In today's COVID-affected world, I suspect most Tasmanians would be very surprised to learn that the federal government is currently rushing to implement a new system for training GPs which risks upending GP training and retention at the worst possible time.
This radical nationwide overhaul of GP training will introduce a new training system which lacks adequate detail, and which hasn't been properly consulted.
Worse, this new system has a completely unrealistic implementation timetable and is creating confusion in GP training at a time when our health system needs certainty.
General Practice Training Tasmania (GPTT) in the only accredited provider of GP training in Tasmania.
Each year, GPTT places and trains up to 38 GP registrars in Tasmania, from a federal government investment of $6 million.
As each training placement takes three years, this means that at any one time GPTT is working with around 120 GPs undertaking their training across the state, or approximately 20 per cent of the current Tasmanian GP workforce.
Crucially, 75 per cent of the GPs we train choose to live and work in Tasmania following successful completion of their training, creating a stronger Tasmanian health system - especially in our rural communities.
This year, 34 general practitioner registrars began training with GPTT in medical practices around the state.
This recent intake is spread across locations including Scottsdale, George Town, Longford, Latrobe, Sorell and New Norfolk.
As we all know, our hospital and health system is under strain even without the looming threat of a COVID outbreak.

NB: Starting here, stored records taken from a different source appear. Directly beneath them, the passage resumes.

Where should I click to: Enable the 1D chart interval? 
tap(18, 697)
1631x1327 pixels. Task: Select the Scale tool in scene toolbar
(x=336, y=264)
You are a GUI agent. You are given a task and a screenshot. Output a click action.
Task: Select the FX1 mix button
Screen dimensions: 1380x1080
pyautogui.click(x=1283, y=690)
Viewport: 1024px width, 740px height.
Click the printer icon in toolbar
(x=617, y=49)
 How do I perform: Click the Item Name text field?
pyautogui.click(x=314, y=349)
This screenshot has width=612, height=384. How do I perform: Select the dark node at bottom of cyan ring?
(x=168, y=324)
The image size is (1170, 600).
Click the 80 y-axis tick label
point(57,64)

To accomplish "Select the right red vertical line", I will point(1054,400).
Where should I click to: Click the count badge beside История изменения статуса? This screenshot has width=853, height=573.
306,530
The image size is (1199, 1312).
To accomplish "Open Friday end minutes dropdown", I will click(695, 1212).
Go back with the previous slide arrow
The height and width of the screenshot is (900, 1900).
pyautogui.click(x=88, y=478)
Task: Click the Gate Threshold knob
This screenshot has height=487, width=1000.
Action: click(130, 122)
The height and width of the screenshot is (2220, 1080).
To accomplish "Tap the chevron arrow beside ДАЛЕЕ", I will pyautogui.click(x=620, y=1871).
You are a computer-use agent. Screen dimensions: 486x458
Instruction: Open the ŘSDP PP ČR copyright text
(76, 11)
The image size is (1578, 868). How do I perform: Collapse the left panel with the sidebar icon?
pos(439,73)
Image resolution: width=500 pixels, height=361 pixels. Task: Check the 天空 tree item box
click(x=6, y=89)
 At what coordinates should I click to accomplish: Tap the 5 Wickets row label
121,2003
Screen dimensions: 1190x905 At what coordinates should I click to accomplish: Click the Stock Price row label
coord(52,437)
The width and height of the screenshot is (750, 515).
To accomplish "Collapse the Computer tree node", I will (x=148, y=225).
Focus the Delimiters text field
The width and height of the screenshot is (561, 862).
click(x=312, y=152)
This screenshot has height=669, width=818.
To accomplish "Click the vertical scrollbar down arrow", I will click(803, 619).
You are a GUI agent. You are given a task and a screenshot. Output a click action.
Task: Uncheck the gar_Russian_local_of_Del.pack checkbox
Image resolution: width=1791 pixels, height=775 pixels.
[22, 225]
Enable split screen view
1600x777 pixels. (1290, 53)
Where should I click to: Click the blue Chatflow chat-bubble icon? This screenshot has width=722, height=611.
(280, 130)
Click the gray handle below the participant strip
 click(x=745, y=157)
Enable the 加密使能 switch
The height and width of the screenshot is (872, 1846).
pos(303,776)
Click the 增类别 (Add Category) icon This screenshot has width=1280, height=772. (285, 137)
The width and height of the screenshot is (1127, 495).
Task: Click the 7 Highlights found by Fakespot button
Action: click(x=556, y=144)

The role of GPs in our communities has always been vital, but never more so than now when we are battling the COVID pandemic and our GPs are helping with the vaccine roll-out.
The federal government's proposed changes lack detail; haven't been properly consulted with key stakeholders and the broader community; and have an unrealistic implementation timetable.
Building a whole new GP training system from scratch when you have a system that is currently working well simply makes no sense. Particularly if it happens at the same time you are battling the biggest global pandemic in a century.
For these reasons, GPTT is calling on the federal government to defer the proposed changes for a further 24 months to allow for proper consultation, detailed preparation work and the worst of the pandemic to pass.